#### [Task description]
Only the count is needed. Count the lines below with the word "Zoom" in them.

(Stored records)
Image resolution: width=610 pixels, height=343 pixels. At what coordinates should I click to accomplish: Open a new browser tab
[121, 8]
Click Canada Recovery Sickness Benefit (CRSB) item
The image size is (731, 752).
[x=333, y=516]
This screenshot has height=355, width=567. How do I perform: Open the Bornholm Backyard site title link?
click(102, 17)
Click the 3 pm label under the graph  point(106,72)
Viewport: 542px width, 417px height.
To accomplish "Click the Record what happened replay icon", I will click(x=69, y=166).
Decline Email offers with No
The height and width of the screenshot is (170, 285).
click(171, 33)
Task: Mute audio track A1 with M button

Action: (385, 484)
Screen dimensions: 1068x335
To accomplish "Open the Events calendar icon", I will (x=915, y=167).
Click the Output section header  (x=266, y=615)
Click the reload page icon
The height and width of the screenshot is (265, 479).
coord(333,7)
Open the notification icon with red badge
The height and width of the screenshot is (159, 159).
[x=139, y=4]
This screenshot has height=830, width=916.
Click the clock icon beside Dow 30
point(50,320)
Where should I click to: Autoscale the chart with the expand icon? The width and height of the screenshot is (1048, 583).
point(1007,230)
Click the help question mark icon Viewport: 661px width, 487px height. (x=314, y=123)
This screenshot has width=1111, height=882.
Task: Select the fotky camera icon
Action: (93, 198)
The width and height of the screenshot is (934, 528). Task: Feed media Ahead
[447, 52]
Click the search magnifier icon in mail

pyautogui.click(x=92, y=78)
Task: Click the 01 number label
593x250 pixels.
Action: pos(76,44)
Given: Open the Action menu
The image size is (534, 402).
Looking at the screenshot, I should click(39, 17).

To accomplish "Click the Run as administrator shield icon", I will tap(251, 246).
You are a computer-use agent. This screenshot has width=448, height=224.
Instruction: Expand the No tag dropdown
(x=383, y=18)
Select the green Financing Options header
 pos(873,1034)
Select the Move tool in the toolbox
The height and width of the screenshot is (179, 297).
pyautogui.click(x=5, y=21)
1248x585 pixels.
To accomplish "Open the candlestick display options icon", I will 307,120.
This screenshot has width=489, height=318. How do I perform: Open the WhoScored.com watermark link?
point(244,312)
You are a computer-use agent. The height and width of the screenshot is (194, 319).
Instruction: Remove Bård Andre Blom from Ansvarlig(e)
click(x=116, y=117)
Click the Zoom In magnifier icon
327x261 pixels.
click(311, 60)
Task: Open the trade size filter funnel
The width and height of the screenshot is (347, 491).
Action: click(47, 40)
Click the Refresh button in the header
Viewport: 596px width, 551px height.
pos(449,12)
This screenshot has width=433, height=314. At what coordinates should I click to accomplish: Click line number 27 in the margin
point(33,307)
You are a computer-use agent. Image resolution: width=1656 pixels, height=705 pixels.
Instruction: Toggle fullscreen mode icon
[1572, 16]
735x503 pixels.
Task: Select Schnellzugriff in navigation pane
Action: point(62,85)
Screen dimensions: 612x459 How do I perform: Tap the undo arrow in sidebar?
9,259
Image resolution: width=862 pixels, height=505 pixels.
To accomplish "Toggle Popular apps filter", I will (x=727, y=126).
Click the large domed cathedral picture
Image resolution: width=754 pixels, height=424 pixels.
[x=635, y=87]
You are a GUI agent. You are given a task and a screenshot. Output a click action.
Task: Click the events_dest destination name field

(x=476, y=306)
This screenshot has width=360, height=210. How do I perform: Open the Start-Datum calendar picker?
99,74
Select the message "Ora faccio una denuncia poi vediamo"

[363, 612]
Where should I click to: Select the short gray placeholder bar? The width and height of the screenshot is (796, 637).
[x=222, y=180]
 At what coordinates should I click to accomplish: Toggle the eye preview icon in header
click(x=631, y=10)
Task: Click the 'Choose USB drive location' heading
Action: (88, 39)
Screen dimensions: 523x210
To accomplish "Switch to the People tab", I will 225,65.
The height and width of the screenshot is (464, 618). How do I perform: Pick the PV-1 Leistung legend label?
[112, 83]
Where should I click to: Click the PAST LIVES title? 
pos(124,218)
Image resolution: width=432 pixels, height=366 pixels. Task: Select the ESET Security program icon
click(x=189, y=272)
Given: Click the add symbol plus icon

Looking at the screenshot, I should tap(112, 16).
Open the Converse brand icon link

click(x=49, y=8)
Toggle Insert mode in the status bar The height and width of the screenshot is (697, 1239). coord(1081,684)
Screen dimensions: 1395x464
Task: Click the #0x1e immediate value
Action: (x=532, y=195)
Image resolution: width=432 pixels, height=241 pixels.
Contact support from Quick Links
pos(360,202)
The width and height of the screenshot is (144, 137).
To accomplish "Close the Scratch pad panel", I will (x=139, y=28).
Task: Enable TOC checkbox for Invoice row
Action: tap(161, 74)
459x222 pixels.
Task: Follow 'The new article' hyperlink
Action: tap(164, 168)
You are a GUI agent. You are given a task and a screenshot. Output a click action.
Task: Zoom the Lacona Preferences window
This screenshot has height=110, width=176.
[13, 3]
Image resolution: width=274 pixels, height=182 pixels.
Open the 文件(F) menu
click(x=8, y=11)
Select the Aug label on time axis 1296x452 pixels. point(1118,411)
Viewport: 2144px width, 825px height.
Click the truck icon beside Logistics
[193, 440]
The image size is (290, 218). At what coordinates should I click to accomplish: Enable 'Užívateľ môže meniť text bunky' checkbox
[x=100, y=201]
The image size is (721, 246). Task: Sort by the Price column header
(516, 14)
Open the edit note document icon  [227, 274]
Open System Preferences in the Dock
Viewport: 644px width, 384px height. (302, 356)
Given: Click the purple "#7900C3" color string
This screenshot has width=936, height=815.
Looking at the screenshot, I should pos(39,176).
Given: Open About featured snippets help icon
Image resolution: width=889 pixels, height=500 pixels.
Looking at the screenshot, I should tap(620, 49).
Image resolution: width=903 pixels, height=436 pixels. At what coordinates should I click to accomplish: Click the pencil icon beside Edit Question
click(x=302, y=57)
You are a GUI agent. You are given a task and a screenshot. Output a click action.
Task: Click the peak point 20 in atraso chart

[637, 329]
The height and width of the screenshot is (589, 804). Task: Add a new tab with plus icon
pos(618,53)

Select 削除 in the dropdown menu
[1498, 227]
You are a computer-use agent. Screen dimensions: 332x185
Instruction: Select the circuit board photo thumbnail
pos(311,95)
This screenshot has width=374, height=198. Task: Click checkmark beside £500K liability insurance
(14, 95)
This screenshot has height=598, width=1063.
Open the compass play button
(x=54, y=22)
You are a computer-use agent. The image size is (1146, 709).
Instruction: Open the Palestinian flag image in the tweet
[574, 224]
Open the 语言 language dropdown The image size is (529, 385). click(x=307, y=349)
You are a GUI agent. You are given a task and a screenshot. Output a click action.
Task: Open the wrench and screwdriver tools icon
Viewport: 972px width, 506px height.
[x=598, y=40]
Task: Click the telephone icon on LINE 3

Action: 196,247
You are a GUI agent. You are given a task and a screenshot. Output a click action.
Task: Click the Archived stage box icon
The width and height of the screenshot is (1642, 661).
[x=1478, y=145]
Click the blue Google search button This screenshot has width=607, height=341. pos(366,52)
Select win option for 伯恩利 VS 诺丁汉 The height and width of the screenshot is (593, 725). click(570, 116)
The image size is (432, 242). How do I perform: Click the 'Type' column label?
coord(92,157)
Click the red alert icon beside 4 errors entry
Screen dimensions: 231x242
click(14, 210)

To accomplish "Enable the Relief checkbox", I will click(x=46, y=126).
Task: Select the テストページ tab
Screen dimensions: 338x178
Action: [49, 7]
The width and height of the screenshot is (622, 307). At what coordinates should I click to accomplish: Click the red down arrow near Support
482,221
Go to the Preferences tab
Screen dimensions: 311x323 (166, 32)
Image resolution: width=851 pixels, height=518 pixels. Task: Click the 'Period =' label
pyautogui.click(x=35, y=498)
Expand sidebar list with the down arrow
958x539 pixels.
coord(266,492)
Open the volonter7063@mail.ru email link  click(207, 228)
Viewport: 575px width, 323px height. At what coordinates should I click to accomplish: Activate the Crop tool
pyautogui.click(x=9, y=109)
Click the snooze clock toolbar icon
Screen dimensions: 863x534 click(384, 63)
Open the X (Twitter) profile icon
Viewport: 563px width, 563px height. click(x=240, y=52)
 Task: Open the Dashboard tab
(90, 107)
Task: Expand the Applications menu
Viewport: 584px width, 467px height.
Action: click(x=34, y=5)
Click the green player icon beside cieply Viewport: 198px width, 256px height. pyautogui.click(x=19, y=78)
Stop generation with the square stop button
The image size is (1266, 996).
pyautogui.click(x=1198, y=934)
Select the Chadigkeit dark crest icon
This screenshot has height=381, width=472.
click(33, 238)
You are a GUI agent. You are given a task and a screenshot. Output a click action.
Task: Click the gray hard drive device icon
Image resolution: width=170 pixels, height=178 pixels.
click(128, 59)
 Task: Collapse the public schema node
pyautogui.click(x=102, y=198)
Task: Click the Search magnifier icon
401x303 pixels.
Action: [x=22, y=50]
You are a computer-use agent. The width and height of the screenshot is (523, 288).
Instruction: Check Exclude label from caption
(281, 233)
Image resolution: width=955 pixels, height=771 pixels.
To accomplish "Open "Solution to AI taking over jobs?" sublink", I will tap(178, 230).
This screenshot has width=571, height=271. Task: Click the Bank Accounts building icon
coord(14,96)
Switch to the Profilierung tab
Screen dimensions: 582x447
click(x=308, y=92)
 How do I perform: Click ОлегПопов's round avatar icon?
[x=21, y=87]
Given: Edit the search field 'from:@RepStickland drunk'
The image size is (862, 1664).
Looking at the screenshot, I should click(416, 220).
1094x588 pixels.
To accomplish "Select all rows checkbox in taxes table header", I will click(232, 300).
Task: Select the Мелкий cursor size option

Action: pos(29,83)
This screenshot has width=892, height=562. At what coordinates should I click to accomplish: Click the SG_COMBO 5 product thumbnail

#### [Answer area]
2